== Dataset excerpts
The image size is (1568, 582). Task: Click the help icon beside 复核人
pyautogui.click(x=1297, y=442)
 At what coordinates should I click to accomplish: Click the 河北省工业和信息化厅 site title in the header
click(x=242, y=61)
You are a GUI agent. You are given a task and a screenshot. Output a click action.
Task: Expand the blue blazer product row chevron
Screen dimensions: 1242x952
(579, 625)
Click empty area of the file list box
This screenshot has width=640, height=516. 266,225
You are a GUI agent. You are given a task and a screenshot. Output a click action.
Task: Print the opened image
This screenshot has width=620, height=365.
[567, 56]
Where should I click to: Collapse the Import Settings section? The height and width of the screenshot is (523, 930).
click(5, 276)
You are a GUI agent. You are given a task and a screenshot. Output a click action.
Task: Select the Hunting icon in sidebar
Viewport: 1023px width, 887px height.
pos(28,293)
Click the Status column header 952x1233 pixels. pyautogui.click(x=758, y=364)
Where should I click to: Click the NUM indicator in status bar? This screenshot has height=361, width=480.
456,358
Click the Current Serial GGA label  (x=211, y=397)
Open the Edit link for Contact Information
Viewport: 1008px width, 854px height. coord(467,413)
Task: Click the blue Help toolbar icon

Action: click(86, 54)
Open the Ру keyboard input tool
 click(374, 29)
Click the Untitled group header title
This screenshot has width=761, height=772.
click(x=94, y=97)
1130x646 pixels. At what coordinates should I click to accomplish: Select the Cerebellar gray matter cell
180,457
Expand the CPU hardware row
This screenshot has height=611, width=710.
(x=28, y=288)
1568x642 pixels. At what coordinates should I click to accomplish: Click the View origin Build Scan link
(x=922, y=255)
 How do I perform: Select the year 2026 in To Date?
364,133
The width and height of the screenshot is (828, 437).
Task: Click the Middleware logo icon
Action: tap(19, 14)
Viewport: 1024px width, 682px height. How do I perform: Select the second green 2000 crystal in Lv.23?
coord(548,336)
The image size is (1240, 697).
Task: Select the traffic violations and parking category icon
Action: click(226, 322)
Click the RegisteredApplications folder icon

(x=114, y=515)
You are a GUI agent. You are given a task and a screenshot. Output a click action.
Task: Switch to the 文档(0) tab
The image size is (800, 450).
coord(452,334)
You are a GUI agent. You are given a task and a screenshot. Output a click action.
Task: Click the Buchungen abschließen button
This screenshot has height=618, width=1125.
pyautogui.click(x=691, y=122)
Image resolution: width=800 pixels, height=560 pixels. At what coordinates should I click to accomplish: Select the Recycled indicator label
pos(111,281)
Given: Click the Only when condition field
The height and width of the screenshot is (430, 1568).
====
Work to complete. Exactly repeat the lines from the line that contains "Image resolution: width=800" to the end of the entries, both included, and leave out all other lines.

Exercise output.
Image resolution: width=800 pixels, height=560 pixels. At what coordinates should I click to accomplish: Select the Recycled indicator label
pos(111,281)
Given: Click the Only when condition field
The height and width of the screenshot is (430, 1568).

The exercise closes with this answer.